If you do this, the Wisconsin Dental Association (WDA) makes it clear that you do not need dental insurance in order to receive dental care. Also, if the cost of dental coverage is most concerning to you, it helps to compare how much you would pay out-of-pocket for your typical dental expenses versus how much you would pay for a dental care policy.

If the former is less than the latter, dental insurance may not be the best financial decision for you. The one exception, of course, is if you’re facing more complex—thus, more costly—dental procedures. In this case, it may be more beneficial to purchase a policy that helps offset some of those added expenses.

The WDA explains that the ideal dental plan contains provisions for three categories of treatment:

  1. Preventative, diagnostic, and emergency services such as cleanings, x-rays, and other oral wellness services. Coverage is usually around 100 percent.
  2. Basic restorative dental care such as fillings, oral surgery, periodontal treatment, and root canal therapy. Coverage is generally 80 percent.
  3. Major restorative dental care such as crowns, bridges, dentures, and orthodontics. Coverage is typically somewhere around 50 percent.
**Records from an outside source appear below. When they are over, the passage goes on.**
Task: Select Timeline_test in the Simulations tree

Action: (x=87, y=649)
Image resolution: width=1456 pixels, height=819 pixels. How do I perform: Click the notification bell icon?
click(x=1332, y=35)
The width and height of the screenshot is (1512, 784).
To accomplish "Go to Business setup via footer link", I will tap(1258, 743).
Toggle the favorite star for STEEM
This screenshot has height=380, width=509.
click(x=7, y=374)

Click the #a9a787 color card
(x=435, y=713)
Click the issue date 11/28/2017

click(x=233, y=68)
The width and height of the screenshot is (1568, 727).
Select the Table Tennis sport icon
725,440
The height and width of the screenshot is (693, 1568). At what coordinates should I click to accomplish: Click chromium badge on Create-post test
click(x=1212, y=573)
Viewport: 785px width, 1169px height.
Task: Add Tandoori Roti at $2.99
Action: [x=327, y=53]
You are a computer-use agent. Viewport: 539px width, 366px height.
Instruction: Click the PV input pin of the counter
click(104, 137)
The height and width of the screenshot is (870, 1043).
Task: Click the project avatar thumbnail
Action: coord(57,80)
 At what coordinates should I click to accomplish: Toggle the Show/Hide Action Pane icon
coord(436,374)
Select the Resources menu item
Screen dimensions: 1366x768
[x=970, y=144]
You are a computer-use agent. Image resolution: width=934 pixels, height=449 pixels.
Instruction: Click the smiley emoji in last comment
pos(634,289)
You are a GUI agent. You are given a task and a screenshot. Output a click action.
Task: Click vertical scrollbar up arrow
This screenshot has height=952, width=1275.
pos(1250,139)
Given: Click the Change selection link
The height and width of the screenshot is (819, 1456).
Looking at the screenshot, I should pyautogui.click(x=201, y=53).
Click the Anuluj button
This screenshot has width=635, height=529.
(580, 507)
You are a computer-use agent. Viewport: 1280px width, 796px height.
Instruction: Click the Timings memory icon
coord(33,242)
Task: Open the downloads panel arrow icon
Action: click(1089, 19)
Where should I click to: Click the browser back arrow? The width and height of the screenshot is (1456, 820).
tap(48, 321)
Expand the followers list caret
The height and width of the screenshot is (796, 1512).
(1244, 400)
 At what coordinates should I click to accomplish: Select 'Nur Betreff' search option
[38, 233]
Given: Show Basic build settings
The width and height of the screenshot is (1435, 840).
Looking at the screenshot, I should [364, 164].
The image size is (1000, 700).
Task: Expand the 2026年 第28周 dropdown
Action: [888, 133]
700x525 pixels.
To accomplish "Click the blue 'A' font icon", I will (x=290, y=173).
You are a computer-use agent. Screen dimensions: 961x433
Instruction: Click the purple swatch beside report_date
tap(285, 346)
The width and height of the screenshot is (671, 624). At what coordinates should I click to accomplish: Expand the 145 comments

Be aware that individual dental policies often come with a waiting period for more extensive procedures. Therefore, if you’re purchasing the insurance to cover a major dental issue that you expect to occur in the near future, be sure to look for this provision to ensure that it will, in fact, pick up the expense.

Also, take the time to see which dental health professionals in your area accept the insurance you’d like to buy. This limits the likelihood that you’d have to change dental providers, but it also reduces the chance that you’ll mistakenly go to an out-of-network provider and incur even more dental costs.

Finally, review your selected dental policy thoroughly so you know exactly what it covers and how much you can expect to pay for the services you’ll need. At a minimum, this can help you decide which policy is best suited to you based on your specific oral health needs. It can also help you budget appropriately, simply by knowing how much your new plan will cover and how much you’ll have to pay on your own.

Medicare does have rather limited dental health coverage, but other options exist that can potentially help offset these types of expenses. Medicare Advantage, PACE, and stand-alone dental policies are three to consider.